Giftgasangriff in Syrien: Tödlicher Geruch nach faulem Essen

Insgesamt sollen vier Raketen den Ort Chan Scheichun getroffen haben. Zum Einsatz kam wohl der Kampfstoff Sarin. Die Opferzahl steigt.

Sanitäter bringen einen Verletzten in einen Container

Sanitäter versorgen ein Opfer des Giftgasangriffs Foto: dpa

BERLIN taz | Im syrischen Chan Scheichun haben Untersuchungen des Chemiewaffenangriffs vom Dienstag begonnen, dessen Opferzahl bis zum frühen Donnerstag auf 86 angestiegen war. Die einst in Aleppo und heute im türkischen Exil arbeitende Menschenrechtsorganisation „Syrian Institute for Justice“ verbreitete Videoaufnahmen von Experten, die Bodenproben und andere Beweismittel sammelten. Die unabhängige Syrien-Kommission der UN-Menschenrechtskommission hatte zuvor entsprechende Untersuchungen angekündigt. Die Rebellen, die Chan Scheichun kontrollieren, versprachen freien Zugang. Das Gebiet ist von der Türkei aus direkt erreichbar.

Im Krankenhaus von Bab al-Hawa nahe der türkischen Grenze, wo einige der über­lebenden Opfer des Angriffs behandelt werden, bestätigten Ärzte derweil, dass es sich um Opfer eines Nervengiftes handele, vermutlich Sarin. Die Ärzte, darunter Mitarbeiter des Hilfswerkes „Ärzte ohne Grenzen“, sagten, dies ergebe sich aus den Symptomen der Patienten. Ein syrischer Arzt, der 22 Pa­tienten behandelte, berichtete, die fünf schwersten Fälle hätten auf das Sarin-Gegenmittel Pralidoxim positiv reagiert.

Der türkische Justizminister Bekir Bozdağ sagte, Obduktionen dreier in die Türkei gebrachter und verstorbener Syrer hätten den Einsatz bestätigt. „Es wurde nach der Autopsie festgestellt, dass eine Chemiewaffe benutzt wurde“, sagte Bozdağ.
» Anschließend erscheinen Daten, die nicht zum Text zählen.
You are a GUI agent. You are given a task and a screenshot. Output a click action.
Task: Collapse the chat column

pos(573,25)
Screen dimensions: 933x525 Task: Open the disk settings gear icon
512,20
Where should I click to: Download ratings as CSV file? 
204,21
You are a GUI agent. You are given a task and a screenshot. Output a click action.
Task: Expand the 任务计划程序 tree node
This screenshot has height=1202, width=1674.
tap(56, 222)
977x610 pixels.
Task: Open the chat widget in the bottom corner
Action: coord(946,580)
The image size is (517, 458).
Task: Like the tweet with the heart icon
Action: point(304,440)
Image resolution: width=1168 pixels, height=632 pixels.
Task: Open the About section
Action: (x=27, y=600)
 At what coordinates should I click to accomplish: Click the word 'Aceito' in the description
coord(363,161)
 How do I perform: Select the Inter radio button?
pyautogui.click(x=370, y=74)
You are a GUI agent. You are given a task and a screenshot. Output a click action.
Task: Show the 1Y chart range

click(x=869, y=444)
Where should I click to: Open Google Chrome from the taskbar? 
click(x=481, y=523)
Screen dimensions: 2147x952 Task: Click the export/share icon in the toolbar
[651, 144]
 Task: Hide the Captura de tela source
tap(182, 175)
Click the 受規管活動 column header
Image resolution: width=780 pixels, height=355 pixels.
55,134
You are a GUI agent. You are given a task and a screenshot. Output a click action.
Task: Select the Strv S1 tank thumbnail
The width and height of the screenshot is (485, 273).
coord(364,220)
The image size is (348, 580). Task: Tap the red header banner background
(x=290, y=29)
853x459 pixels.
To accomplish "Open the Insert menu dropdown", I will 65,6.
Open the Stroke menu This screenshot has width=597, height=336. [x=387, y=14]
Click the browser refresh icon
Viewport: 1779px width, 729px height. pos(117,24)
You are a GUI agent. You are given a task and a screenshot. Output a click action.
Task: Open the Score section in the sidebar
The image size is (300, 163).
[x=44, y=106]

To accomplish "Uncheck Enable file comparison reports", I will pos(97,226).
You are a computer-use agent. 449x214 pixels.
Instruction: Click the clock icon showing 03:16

Amnesty International erklärte auf der Grundlage von Expertenanalysen der etwa 25 als authentisch bestätigten Videoaufnahmen aus Chan Scheichun, die Menschen zeigten „klassische Symptome eines Nervengasangriffs“. Es handele sich um den tödlichsten Chemiewaffenangriff in Syrien seit der UN-Resolution 2118 vom September 2013, die die vollständige Vernichtung der syrischen Chemiewaffenbestände beschlossen hatte. Diese Resolution ist seitdem mehrmals gebrochen worden. Der Angriff vom 4. April ist davon der schwerste.

Die Atmung war gelähmt

Ein Krankenpfleger in Chan Scheichun berichtete gegenüber Amnesty, es habe um etwa 6.30 Uhr morgens am Dienstag einen seltsamen Einschlag gegeben – wie eine Rakete, die nicht explodiert sei. „Ein paar Minuten später wurden die ersten Opfer hineingebracht, und es ging ununterbrochen weiter bis etwa 9 Uhr“, berichtete er. Nur vier Mediziner seien anwesend gewesen. „Der Geruch drang bis zu uns vor, es war wie verfaultes Essen. Wir haben schon Opfer von Chlorattacken behandelt – der hier war ganz anders. Erbrochenes kam aus Nase und Mund, dunkelgelb, manchmal ins Braune übergehend. Die Atmung war gelähmt; deswegen starben Kinder schneller als Erwachsene.“

Im nächsten Krankenhaus mit einer Chirurgiestation, rund 50 Kilometer entfernt, trafen die ersten Opfer dem Amnesty-Bericht zufolge gegen 8 Uhr morgens ein. Rund 400 Menschen wurden an verschiedenen Orten behandelt; ein Konvoi mit rund 60 Opfern durfte die türkische Grenze passieren.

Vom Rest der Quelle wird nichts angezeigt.